## SOURCE TEXT

┄┄┄┄┄┄

Catherine "Cathy" Buckle is a writer and blogger, born 1957, in Southern Rhodesia. Having resided in Zimbabwe her entire life, Buckle is currently living in Marondera, Zimbabwe.

Biography 

Buckle is a single mother living in rural Zimbabwe. Buckle graduated from the University of Rhodesia in 1979, having originally trained as a social worker. 

Her blog, "Letters from Zimbabwe", includes print, photos, personal entries, and broadcast media outlets. She writes stories about wildlife, conservation, flora, and fauna of her country. She is passionate about sharing the beauty of Zimbabwe.

Writings 
Buckle has written four children's books; one of which was selected as a set book for in Zimbabwean senior schools for English literature students in 2017. 

One of her memoirs, African Tears, chronicles the personal story of the government approved invasion of her farm bought after Zimbabwean independence. African Tears was serialized in The Sunday Times, Femina magazine and Rapport newspaper.

┄┄┄┄┄┄

## DATA PROVIDED
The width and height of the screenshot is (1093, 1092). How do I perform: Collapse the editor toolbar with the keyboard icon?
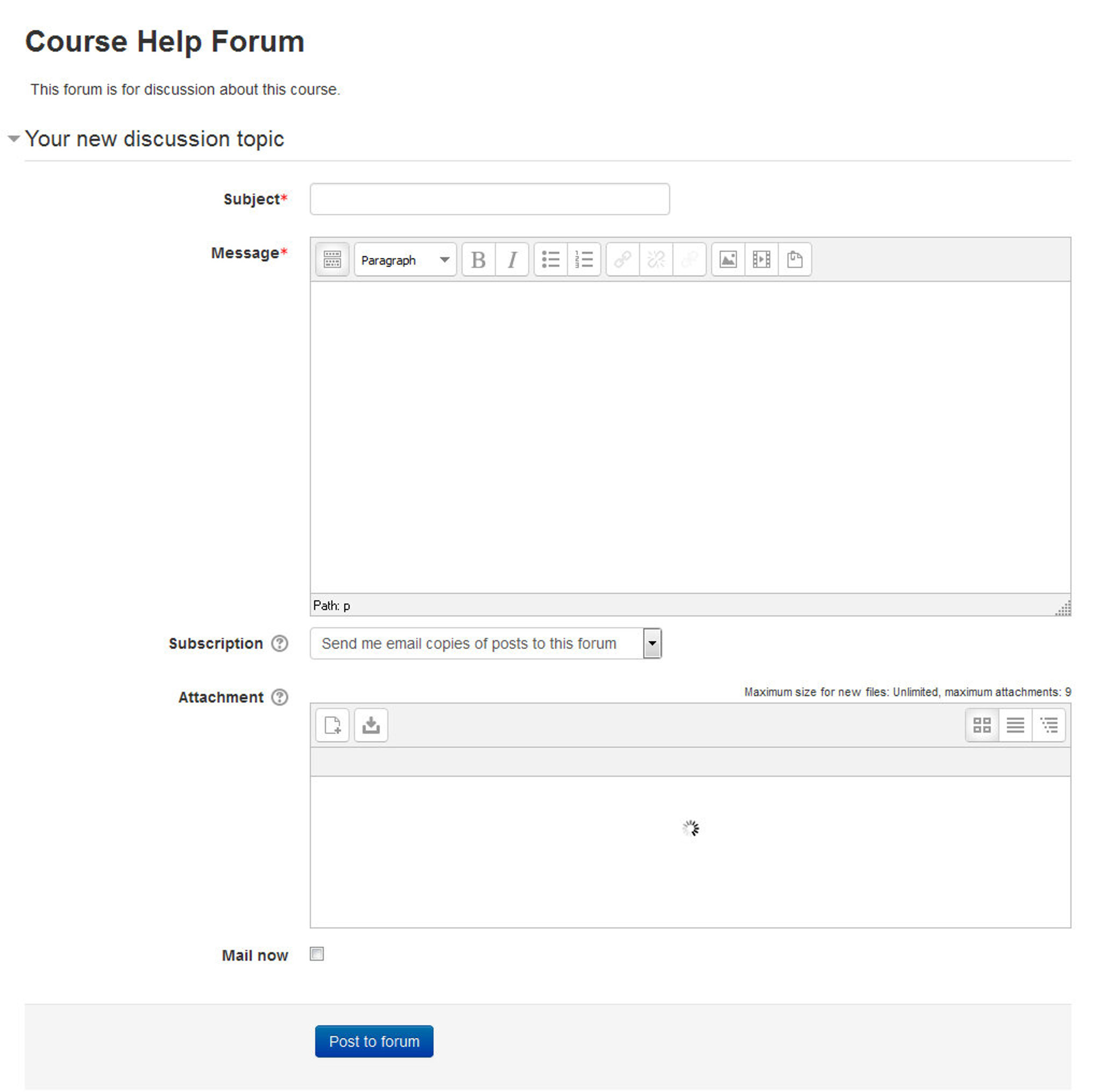[331, 259]
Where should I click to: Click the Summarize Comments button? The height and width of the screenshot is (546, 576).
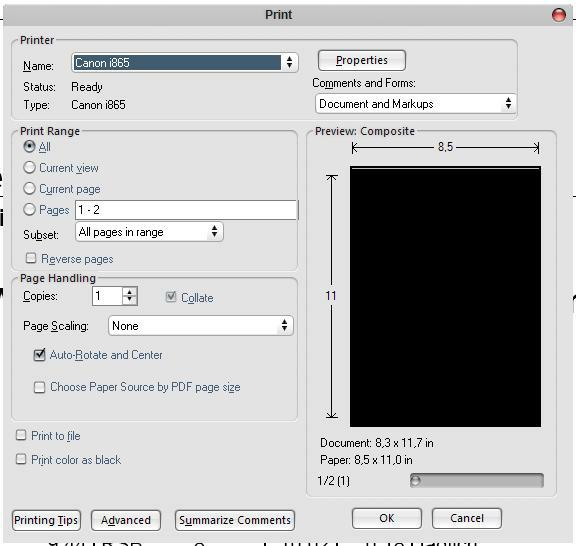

┄┄┄┄┄┄

## TASKS
- A) According to the biography of Cathy Buckle, which three publications serialized African Tears?
- B) Proceed with the biography of Cathy Buckle, continuing after its final sentence.

## RESPONSES TO THE TASKS
- A) The Sunday Times, Femina magazine and Rapport newspaper.

- B)
In the book, Innocent Victims – Rescuing the stranded animals of Zimbabwe’s farm invasions, Buckle informs readers of Zimbabwe Society for the Prevention of Cruelty to Animals's rescues of animals during the farm invasions. 

Within the regular e-mail blog, Letter from Zimbabwe, readers can be informed of the cruelty to animals during land invasions as well as the efforts in bringing perpetrators to justice.

Bibliography 

 African Tears. The Zimbabwe Land Invasions.  (2001)
Beyond Tears. Zimbabwe's tragedy. (2002)
Innocent Victims – Rescuing the stranded animals of Zimbabwe’s farm invasions. (2009)
Imire. The Life and Times of Norman Travers.  (2010)
Can you Hear the Drums.  Letters from Zimbabwe 2000 - 2004. (2013)
 Millions, Billions, Trillions. Letters from Zimbabwe 2005 - 2009.  (2014)
 Sleeping Like A Hare (2015)
Rundi.  Hand Rearing baby Elephants. (2016)
When Winners are Losers Letters from Zimbabwe 2009 - 2013. (2018)
Finding Our Voices Letters from Zimbabwe 2013 - 2017.  (2018)
 Surviving Zimbabwe (2020)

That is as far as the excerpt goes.